La Sacra scrittura indica nel mestiere del contadino il lavoro più vicino a Dio. Perché il suo lavoro è precario, legato al tempo, alla stagione, alle piogge: il contadino sa che si deve affidare alla Provvidenza, prega che il Signore mandi al tempo giusto la pioggia o il sole, secondo quello di cui le sue piante hanno bisogno.
Ecco che anche Gesù usa nel Vangelo di questa domenica un paragone legato all’agricoltore: è però Lui, in questa similitudine, il contadino che, con sapienza e pazienza, ha cura della nostra vita, perché noi possiamo portare frutto.
Noi siamo questa vite che deve però rimanere legata alla pianta per portare frutto, che ha la sua radice in Cristo Gesù.
Tutti noi siamo infatti stati creati per dare dei frutti di amore e di comunione.
Accettando così anche di essere “potati”, guidati dai fatti attraverso cui il Signore ci parla, perché non ci inganniamo, non perdiamo la strada che conduce alla vita, diventando secchi e aridi.
Occorre una sapienza per saper discernere questi “segni”: una Sapienza che il Signore ci dona se rimaniamo legati a Lui, disposti ad ascoltarlo, mettendo in pratica la Parola e non “ascoltatori smemorati, ingannando noi stessi”, come leggiamo all’inizio della lettera di San Giacomo.

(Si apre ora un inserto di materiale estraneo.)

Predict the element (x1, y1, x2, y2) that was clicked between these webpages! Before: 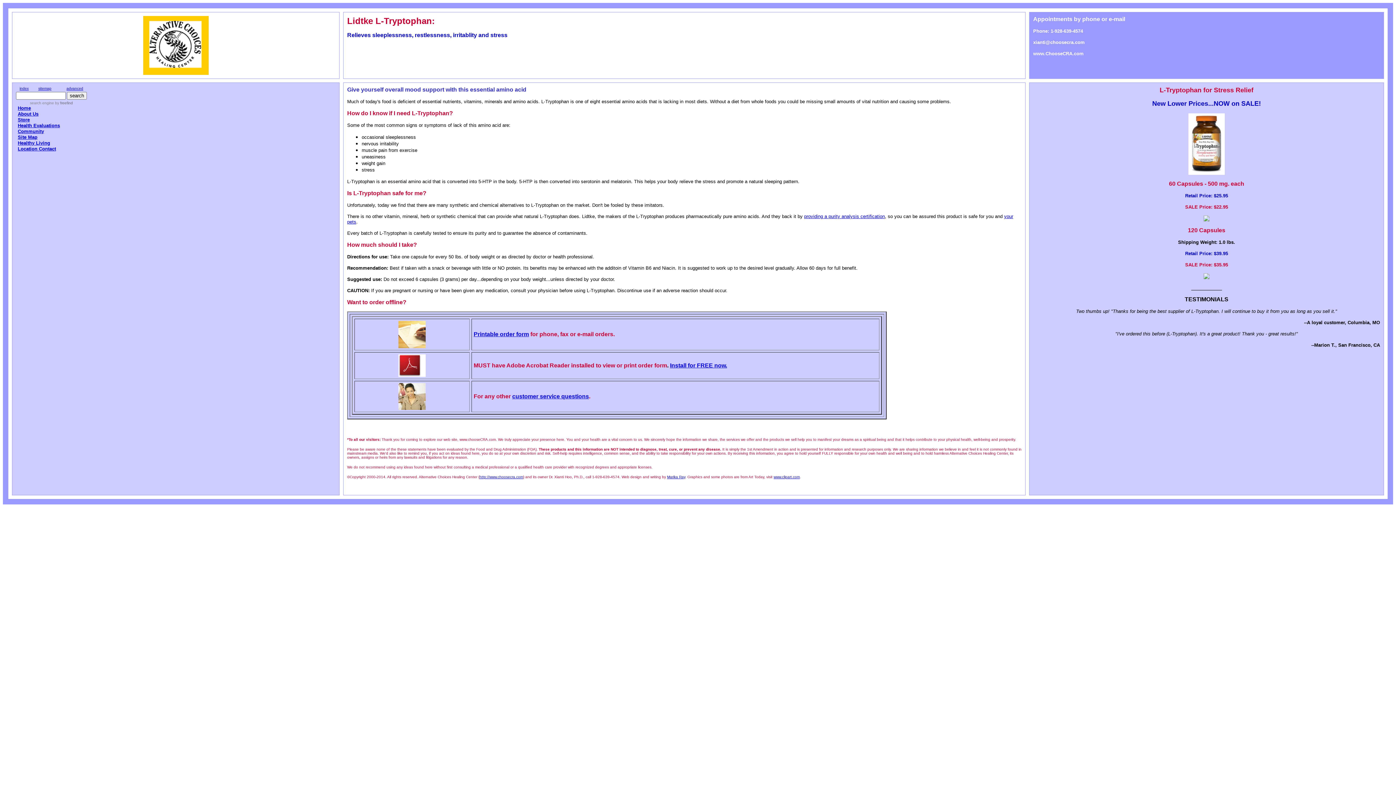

In questa lettera San Giacomo ci invita ad aver fiducia nel Signore, a chiedere aiuto: “Se qualcuno di voi manca di sapienza, la domandi a Dio, che dona a tutti generosamente e senza rinfacciare, e gli sarà data. La domandi però con fede, senza esitare, perché chi esita somiglia all’onda del mare mossa e agitata dal vento; e non pensi di ricevere qualcosa dal Signore un uomo che ha l’animo oscillante e instabile in tutte le sue azioni”.